(4 min read) Several recent cases have shown that the Department of Health and Human Services’ Office of Inspector General (OIG) and the U.S. Department of Justice (DOJ) are still actively investigating ambulance service providers. One of these cases topped $10 million, making it one of the top five ambulance-related fraud recoveries in U.S. history, even though it did not occur in a U.S. state. In that case, two defendant owners of an ambulance service in Guam pleaded guilty to committing healthcare fraud. One will serve 71 and the other 63 months in prison.
Let’s look at the allegations and admissions.
The Ostrich Effect
According to the DOJ press release, the defendants admitted they were aware that their company was transporting patients who did not qualify for payment for ambulance transportation under applicable Medicare and TRICARE regulations and guidelines, with which they had failed to familiarize themselves. Unless you think more than five years in federal prison is a relaxing vacation, this disproves the old adage; ignorance is not bliss!
Action Is Not Optional
If ignorance is not bliss, then knowledge without action is flat-out painful. In this case, the defendants further admitted that they were aware of, but failed to address, concerns about their company’s Medicare billing practices which were raised by their employees.
Proper Care Saves Patients — Proper Documentation Saves Your Agency
The press release went on to state that the defendants admitted they were aware that many of their patients were not bed-confined and did not have acute medical conditions that would otherwise qualify them for billable ambulance transportation. And, as part of the scheme, the defendants directed their employees to remove from internal documents references to the patients’ ability to walk because they believed that Medicare and TRICARE would not provide reimbursement for those ambulatory patients.
3 Compliance Lessons for EMS Transport
- Know the rules. Transporting patients is one thing, billing federal health insurance programs for that service is another. You must be aware of what the rules require and act within the confines of those requirements. Consider training and certification for your staff; demonstrating that you care about doing things correctly can go a long way to show that you are trying to be compliant in the event that mistakes are made.

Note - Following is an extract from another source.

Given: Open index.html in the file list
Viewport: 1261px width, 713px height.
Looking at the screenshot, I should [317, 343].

- Act on what you know. Failing to respond to concerns, whether valid or not, makes it impossible for you to defend yourself later on. Whether those concerns come to your attention through a compliance hotline, an anonymous email reporting mechanism, or an informal remark from your staff, once you are on notice that there may be a problem, you have a duty to investigate that issue and respond appropriately. If you look into the issue and find that there is no problem, make sure you document what you found and how you came to that conclusion. On the other hand, if your investigation reveals that something was not done properly, then follow that up with a refund of any over-payment that it created.

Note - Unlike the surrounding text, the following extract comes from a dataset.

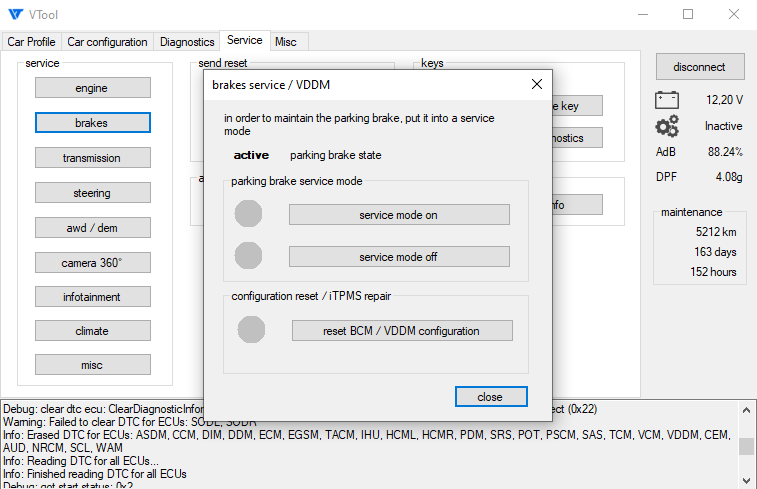Click the octagon indicator beside service mode on
The height and width of the screenshot is (489, 757).
(x=249, y=215)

- Documentation is critical. This includes documentation of your policies, training materials, compliance efforts, and of course, your patient care reports (PCR). Here, I think it is also important to point out that neither “bed-confinement” nor “acute” medical conditions are a requirement for non-emergency ambulance transportation. Perhaps if the defendants had learned lesson #1 about knowing the rules, they could have trained their crews on what proper documentation should include instead of focusing on bed-confinement. For example, did the patient have a condition that required monitoring or interventions? Was the patient a flight risk? Did the patient have conditions that could cause pain when sitting in a moving vehicle? If issues like these are documented honestly and accurately, they may provide a basis for billable claims, even if a patient does not meet all three criteria of being “bed-confined”. Regardless of the answers to these questions, advising crews to omit information that may be material to payment is never appropriate. Instead, a focus on patient care documentation that is “completely honest and honestly complete” should be encouraged. Again, consider third-party training and/or certification of clinical staff to show a good-faith effort at compliance.
Final Analysis
According to court documents, the defendants submitted claims to Medicare totaling approximately $32 million over a four-year period, resulting in payments of approximately $10.8 million which they have now been court-ordered to repay. That is almost 11 million reasons to make sure that you learn these three simple lessons from their mistakes.